Dalam kekacauan itu tiba-tiba mereka melihat dua oncor yang menyala. Dua oncor yang berada disebelah menyebelah pintu gerbang sanggar terbuka itu. Arus orang-orang yang kebingungan itu tidak tertahankan lagi. Mereka berlari-larian keluar dari sanggar melalui pintu gerbang yang tiba-tiba telah terbuka selebar-lebarnya.

Terdengar anak-anak berteriak-teriak ketakutan. Bahkan kemudian suara tangispun melengking dimana-mana. Namun beberapa saat kemudian beberapa buah oncor telah menyala kembali disekitar pintu gerbang. Dua, tiga kemudian empat buah.

Dalam kekisruhan itu terdengar seseorang berteriak. “Jangan berdesakan. He, hati-hati. Berjalanlah dengan tertib. Sebaiknya orang laki-laki tidak ikut berdesakan dipintu gerbang. Biarlah perempuan dan anak-anak berjalan lebih dahulu. Orang-orang laki-laki sebaiknya justru ikut mengatur agar tidak terjadi kecelakaan.”

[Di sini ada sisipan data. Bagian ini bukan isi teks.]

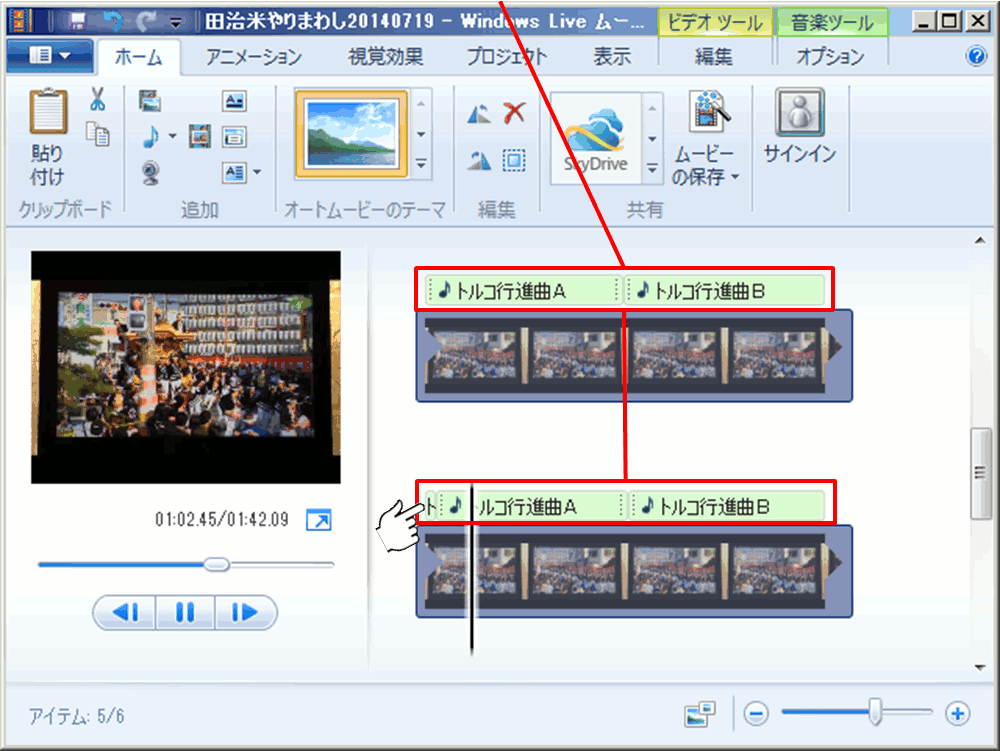Go back to the previous frame
Image resolution: width=1000 pixels, height=751 pixels.
click(x=125, y=612)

Tidak seorangpun diantara orang-orang padukuhan yang mengetahui, siapakah yang telah berteriak itu. Namun beberapa orang laki-laki telah tergugah hatinya. Mereka segera menepi dan mulai ikut mengatur arus keluar orang-orang padukuhan itu.

Empat orang laki-laki yang memegang oncor justru bingung sendiri. Mereka tidak tahu siapakah yang telah meletakkan oncor di tangan mereka. Tiba-tiba saja mereka merasa bahwa mereka telah memegang oncor.

Beberapa saat kemudian, maka sanggar itu telah menjadi kosong. Orang-orang padukuhan sudah berada diluarnya. Namun masih ada satu dua orang anak-anak yang menangis karena mereka belum menemukan orang tua mereka. Tetapi dalam waktu singkat, karena orang-orang padukuhan itu sudah saling mengenal, anak-anak itupun telah berada ditangan ayah dan ibunya.

Namun dalam pada itu, didalam sanggar, pertempuran masih berlangsung. Orang-orang padepokan yang berada di sanggar itu telah bertempur dengan orang-orang yang tidak meraka kenal selain orang bongkok itu.

Delima juga sudah berada diluar, masih saja berdebar-debar, la tidak tahu apa yang terjadi didalam sanggar itu. Tetapi Delima dan orang-orang padukuhan masih mendengar keributan didalam sanggar.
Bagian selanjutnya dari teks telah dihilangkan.